In the late 1950s, educational psychologist, Benjamin Bloom led the creation of a learning taxonomy that formed the foundation of what we do as trainers and learning professionals. His three domains of learning—cognitive, psychomotor, and affective—in later years, became popularized as knowledge, skill, and attitude (KSA).
The KSA model is nearly universal among trainers, and is at the heart of our developmental work. Indeed, KSA is not only a helpful acronym that reminds us of the focus of our efforts, it is also the way most of us have historically (mis)prioritized our activities.
But we’ve focused efforts too much on knowledge acquisition, not enough on skill development, and far, far less on addressing attitude. Indeed, we all know that when it comes to making an impact on organizational performance, skill development trumps knowledge accumulation.
While Sir Francis Bacon may have said that "knowledge is power," knowledge is useless when it's not used. And, while there is truth that knowledge empowers decision making, it is the skilled decision making that matters.

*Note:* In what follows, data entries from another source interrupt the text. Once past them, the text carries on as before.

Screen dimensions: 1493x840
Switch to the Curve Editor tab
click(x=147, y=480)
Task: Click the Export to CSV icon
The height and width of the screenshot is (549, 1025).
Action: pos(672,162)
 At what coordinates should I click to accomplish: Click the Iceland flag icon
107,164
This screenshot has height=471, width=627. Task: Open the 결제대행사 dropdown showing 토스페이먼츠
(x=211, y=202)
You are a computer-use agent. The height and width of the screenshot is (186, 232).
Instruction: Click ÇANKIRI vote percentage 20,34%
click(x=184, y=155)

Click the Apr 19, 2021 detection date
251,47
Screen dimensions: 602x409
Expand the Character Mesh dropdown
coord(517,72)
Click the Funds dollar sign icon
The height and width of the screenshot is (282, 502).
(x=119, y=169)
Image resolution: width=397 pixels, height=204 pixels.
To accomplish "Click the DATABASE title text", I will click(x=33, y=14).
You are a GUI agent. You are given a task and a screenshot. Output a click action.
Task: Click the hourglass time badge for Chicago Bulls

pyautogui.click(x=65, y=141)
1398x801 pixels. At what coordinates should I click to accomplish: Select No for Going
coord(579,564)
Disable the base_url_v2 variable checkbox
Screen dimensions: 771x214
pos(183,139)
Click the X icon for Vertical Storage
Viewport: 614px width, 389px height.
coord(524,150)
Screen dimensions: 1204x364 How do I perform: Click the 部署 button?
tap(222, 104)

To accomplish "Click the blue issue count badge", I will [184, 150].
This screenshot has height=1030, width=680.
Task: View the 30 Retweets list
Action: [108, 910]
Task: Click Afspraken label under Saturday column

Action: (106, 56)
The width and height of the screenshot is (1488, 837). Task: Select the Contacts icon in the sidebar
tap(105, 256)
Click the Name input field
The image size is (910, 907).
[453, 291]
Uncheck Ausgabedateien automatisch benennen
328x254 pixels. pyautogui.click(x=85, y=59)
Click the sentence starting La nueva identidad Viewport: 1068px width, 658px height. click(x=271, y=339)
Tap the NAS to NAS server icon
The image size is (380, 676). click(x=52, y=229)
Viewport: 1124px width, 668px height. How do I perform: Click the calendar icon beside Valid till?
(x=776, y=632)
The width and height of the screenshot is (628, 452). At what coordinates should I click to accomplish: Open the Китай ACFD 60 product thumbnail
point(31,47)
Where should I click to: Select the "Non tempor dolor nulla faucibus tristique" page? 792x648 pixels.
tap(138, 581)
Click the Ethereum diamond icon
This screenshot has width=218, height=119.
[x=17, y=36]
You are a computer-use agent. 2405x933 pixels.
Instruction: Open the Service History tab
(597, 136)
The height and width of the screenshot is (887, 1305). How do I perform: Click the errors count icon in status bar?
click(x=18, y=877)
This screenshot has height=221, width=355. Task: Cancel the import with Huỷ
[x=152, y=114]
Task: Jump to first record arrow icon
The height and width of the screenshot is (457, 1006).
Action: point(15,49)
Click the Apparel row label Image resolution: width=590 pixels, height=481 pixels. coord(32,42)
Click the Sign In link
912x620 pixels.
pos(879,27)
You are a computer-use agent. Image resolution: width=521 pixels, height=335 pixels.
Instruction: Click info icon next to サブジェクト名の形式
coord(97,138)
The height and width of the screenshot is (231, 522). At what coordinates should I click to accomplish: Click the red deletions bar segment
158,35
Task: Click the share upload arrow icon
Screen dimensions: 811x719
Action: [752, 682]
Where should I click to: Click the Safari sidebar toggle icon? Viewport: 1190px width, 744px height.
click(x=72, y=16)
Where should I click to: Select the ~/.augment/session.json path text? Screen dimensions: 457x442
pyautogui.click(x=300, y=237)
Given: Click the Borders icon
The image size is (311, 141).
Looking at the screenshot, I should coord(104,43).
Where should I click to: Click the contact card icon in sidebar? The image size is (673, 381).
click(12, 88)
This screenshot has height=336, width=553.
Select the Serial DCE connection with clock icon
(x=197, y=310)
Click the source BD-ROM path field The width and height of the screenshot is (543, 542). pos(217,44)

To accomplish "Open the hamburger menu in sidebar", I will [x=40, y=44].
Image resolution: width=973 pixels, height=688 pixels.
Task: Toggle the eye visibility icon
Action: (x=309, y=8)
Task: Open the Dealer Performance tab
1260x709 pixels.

Attitude, on the other hand, is often the forgotten factor of learning. We can easily measure at least short-term knowledge gains through pre- and post-testing. And we can validate skill development through behavior change on the job.
But, how do we measure changes in attitude? It's a much more complex process and as such, is largely overlooked under the guise of expediency.
Recent discoveries in the neurosciences have revealed that attitude is of critical importance to learning and performance. Without the proper mindset for learning or skill-building, neither will occur. Our learners cannot develop new knowledge or skills without clearing an attitudinal pathway in their brains first.
Whether it is stimulated by an individual learner's intrinsic motivation to learn, the atmosphere of the learning environment, the compelling nature of the content or learning interactions, or the engaging facilitation of a trainer, the limbic system—the emotional center of the brain—is the gatekeeper of both memory and higher-order thinking.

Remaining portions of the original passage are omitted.